Meteorologists forecast the weather would remain mostly warmer than normal through Feb. 22 except for a few cold days around the Feb. 18-19 weekend. Traders noted that cold on the weekend does not boost gas use as much as during the workweek because usage is lower on weekends when many businesses are shut.

Freeport told Texas state regulators last week that it would start sending gas to one of three liquefaction trains at its long-closed export plant. The plant is waiting for permission from federal regulators to start loading LNG to free up space in its storage tanks. The liquefaction trains turn gas into LNG for export.

Many analysts have said they do not expect the plant to return to full power until mid March or later. A couple of Freeport’s customers – Japan’s JERA and Osaka Gas – have said they do not expect to get LNG from the plant until after March.

Freeport, the second biggest U.S. LNG export plant, shut after a fire in June 2022. The energy market expects gas prices to rise once the plant starts producing LNG again. When operating at full power, Freeport can turn about 2.1 billion cubic feet of gas into LNG each day. That is about 2% of total U.S. daily gas production.

Federal regulators will hold a public meeting on Freeport on Feb. 11 to provide members of the community and other interested parties an opportunity to voice their concerns about Freeport’s restart plans and get an update on what’s happening at the plant.

Front-month gas futures for March delivery rose 11.8 cents, or 4.8%, to $2.575 per million British thermal units at 10:03 a.m. EST (1503 GMT), putting the contract on track for its highest close since Jan. 31. Last week, the contract fell to its lowest since December 2020.

That price increase pushed the contract out of technically oversold territory for the first time in seven days. The contract had been in oversold territory for 19 of the 25 trading days so far this year.
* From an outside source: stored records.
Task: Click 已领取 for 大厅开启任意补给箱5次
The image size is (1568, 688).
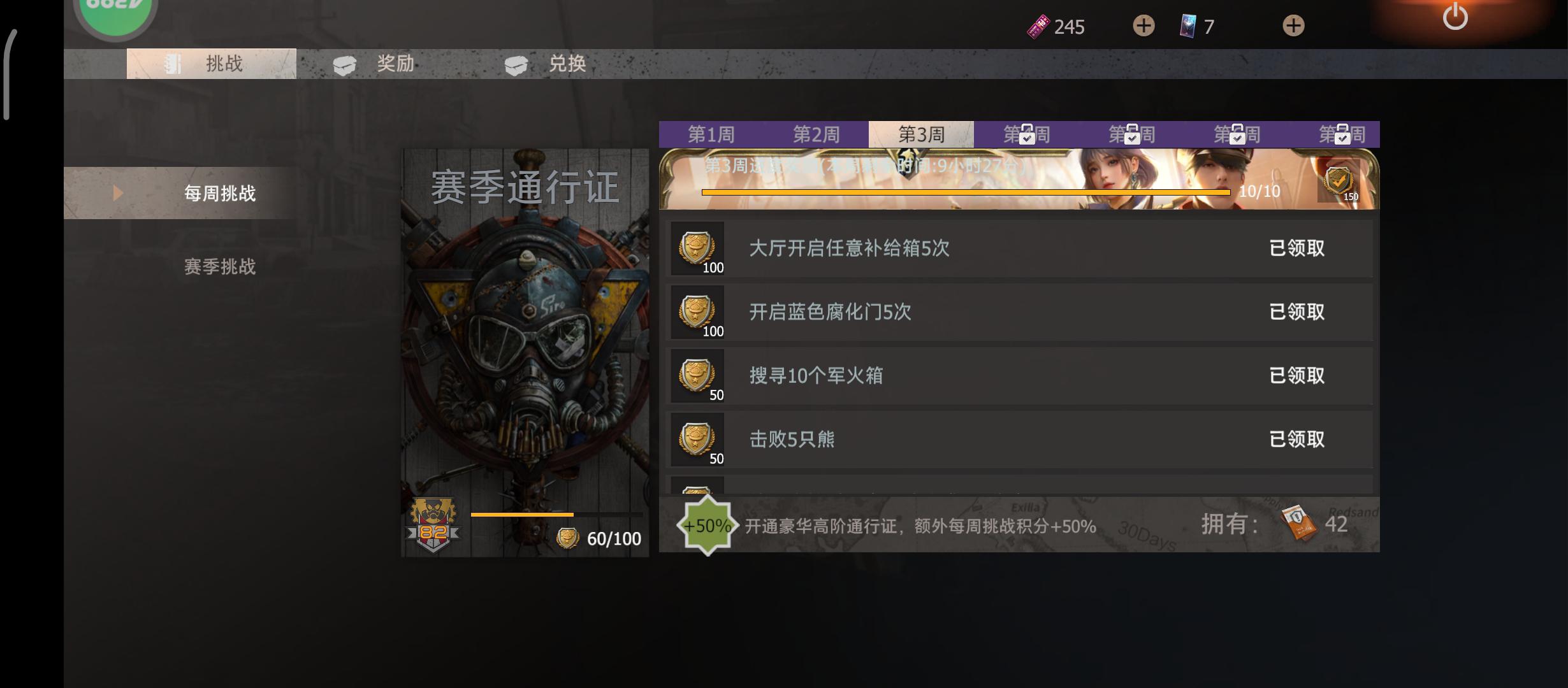Action: [x=1297, y=248]
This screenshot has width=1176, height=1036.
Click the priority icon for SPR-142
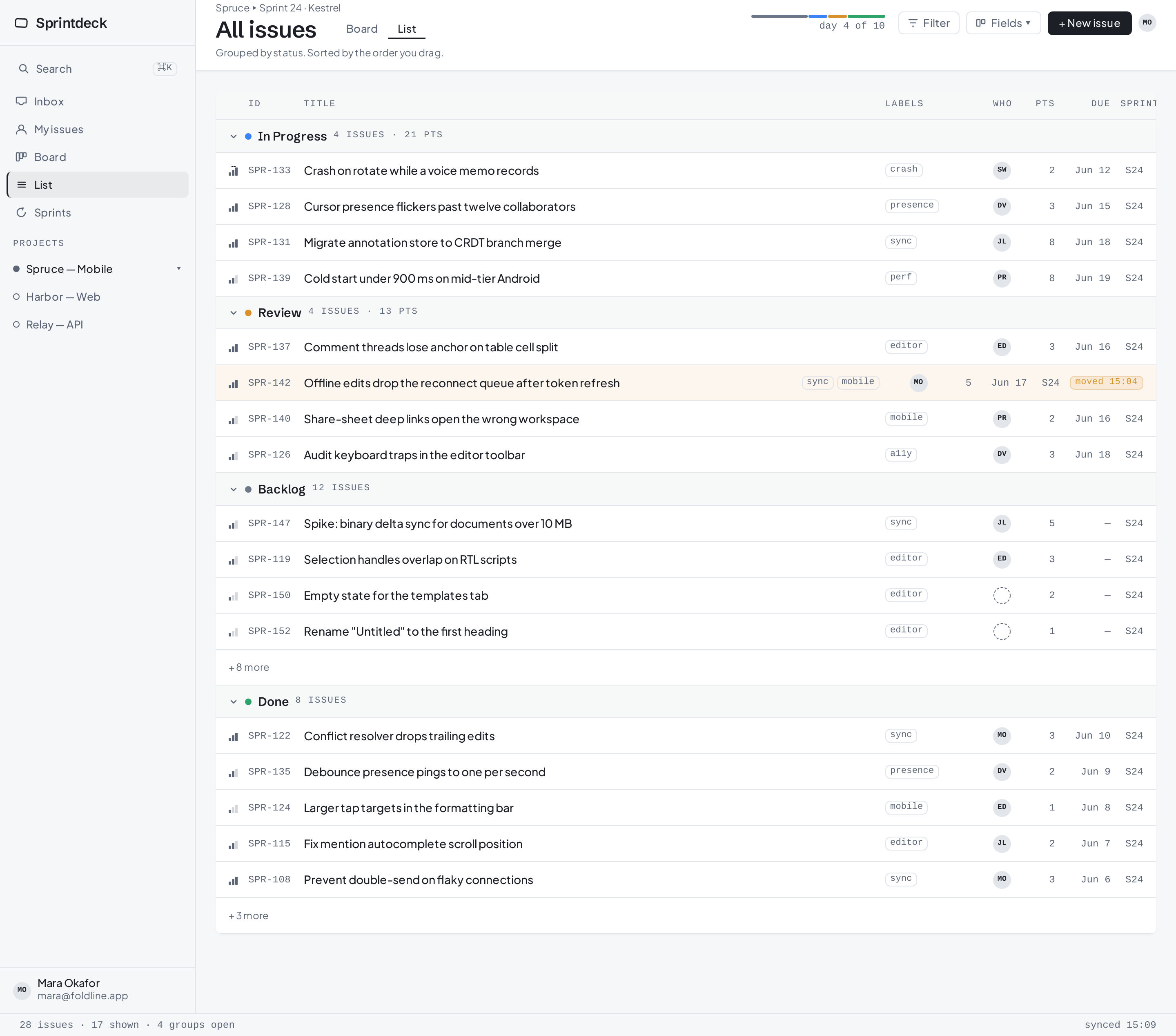coord(233,383)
With interest in gas markets rising in recent weeks, open interest in the front-month jumped to nearly 302,000 contracts on Monday, its highest since August 2021 for a sixth day in a row.

At the same time, the number of shares outstanding in the U.S. Natural Gas Fund, an exchange-traded fund (ETF) designed to track daily gas price movements, rose by 14.4 million on Monday to a fresh record high of 117.5 million.

Refinitiv said average gas output in the U.S. Lower 48 states fell to 95.7 billion cubic feet per day (bcfd) so far in February, down from 98.3 bcfd in January. That compares with a monthly record of 99.8 bcfd in November 2022.

With milder weather coming, Refinitiv forecast U.S. gas demand, including exports, would drop from 124.9 bcfd this week to 119.8 bcfd next week. Those forecasts were lower than Refinitiv’s outlook on Monday.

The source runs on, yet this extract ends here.